La sfida nella quale ci si era introdotti aveva portato a piena evidenza le crepe che si annidavano nel corpo consunto di una tradizione decaduta: quella del vecchio mondo cristiano. Si poteva richiuderle solo accettando di misurarsi con l’appello alla conversione delle coscienze e dei costumi collettivi che veniva dalla dura prova dei fatti, per restaurare su più solide basi la salute di un organismo malato. Si era chiamati a riformarlo risalendo alle autentiche sorgenti primigenie del suo ethos distintivo, dal momento che l’unica via di uscita veramente feconda era l’instaurazione di un regime di condotta rinnovata secondo il luminoso modello evangelico. Nella drammatica resa dei conti sospesa in bilico tra la sopravvivenza e la morte non bastava reagire con le armi della diplomazia, con i maneggi della connivenza, l’arte del raggiro e l’abile strumentalizzazione, al limite nemmeno con il solo attacco frontale di una guerra sanguinosa, dall’esito comunque molto incerto.

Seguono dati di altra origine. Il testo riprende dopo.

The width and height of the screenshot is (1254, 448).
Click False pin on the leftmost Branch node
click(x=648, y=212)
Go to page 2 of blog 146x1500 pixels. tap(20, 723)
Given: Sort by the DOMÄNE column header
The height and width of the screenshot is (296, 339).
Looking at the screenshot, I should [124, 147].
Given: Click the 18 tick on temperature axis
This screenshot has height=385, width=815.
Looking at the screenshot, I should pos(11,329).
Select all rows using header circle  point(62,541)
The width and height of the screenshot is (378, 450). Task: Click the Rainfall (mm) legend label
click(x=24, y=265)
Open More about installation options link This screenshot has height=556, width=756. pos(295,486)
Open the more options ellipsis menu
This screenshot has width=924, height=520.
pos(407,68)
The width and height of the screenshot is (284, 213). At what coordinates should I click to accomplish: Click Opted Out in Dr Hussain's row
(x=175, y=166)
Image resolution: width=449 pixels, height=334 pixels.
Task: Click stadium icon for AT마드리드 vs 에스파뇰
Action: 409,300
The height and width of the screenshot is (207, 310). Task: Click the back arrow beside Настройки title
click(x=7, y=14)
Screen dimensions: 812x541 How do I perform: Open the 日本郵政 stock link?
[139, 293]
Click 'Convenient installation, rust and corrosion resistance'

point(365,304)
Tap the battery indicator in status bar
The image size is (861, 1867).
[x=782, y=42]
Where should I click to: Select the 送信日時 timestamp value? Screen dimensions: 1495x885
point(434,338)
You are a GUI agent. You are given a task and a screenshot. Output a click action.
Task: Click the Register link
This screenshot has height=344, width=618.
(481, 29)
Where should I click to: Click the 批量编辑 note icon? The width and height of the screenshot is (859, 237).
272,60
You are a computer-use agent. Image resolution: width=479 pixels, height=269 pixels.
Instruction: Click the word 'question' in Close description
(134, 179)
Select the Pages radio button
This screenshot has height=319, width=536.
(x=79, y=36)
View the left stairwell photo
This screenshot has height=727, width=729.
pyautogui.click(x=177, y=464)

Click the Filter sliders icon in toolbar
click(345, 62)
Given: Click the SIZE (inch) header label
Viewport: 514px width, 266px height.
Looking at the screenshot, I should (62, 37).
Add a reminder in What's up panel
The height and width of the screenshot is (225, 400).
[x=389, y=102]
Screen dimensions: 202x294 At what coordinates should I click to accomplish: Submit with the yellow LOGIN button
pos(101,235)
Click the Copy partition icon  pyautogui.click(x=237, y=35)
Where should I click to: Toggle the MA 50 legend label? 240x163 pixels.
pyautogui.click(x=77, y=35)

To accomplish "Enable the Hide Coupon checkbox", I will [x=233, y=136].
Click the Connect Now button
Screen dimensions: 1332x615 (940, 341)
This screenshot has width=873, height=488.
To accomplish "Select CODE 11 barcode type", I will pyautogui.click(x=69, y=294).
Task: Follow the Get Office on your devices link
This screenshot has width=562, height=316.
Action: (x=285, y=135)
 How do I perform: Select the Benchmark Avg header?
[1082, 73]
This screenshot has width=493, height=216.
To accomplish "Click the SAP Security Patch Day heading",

All’assalto aggressivo dei detentori di una forza che si immaginava fondata sulla pura logica della volontà di conquista era necessario rispondere, in primo luogo, con lo scudo di difesa dell’emendatio vitae (la “purificazione della vita”): l’unico in grado di garantire una vera capacità di resistenza e lo spalancamento futuro a una possibilità di vittoriosa riaffermazione dei propri valori, messi temporaneamente sotto scacco, abilitando alla ricostruzione di un nuovo edificio che avrebbe potuto giovarsi anche delle macerie accumulate ai bordi di un cammino tutt’altro che segnato da esemplare coerenza rispetto agli ideali proclamati. Senza l’approdo a una “vita migliore”, al contrario, persino la più massiccia potenza muscolare degli eserciti cristiani era condannata a precludersi ogni sbocco risolutivo. E a questo deciso salto di qualità occorreva predisporsi in tutta fretta, perché, sempre a parere di Erasmo, la situazione non lasciava assolutamente intravedere segnali di adeguata consapevolezza sulla natura sostanziale della posta in gioco: “Quanto al raccogliere le forze per la guerra, si trovano molti che se ne fanno diligente scrupolo, diversi si preoccupano dei comandanti da reclutare e degli armamenti a cui affidarsi, ma della necessità di cambiare in meglio l’esistenza, che è la chiave di volta dell’intera impresa e riguarda, allo stesso titolo, la responsabilità di tutti, devo riconoscere che non vi è quasi nessuno che si preoccupi”.
Il giudizio formulato da Erasmo può sembrare improntato a un pessimismo eccessivo, marcatamente ingeneroso. Ma era un giudizio lontano dall’essere l’espressione di una opinione isolata.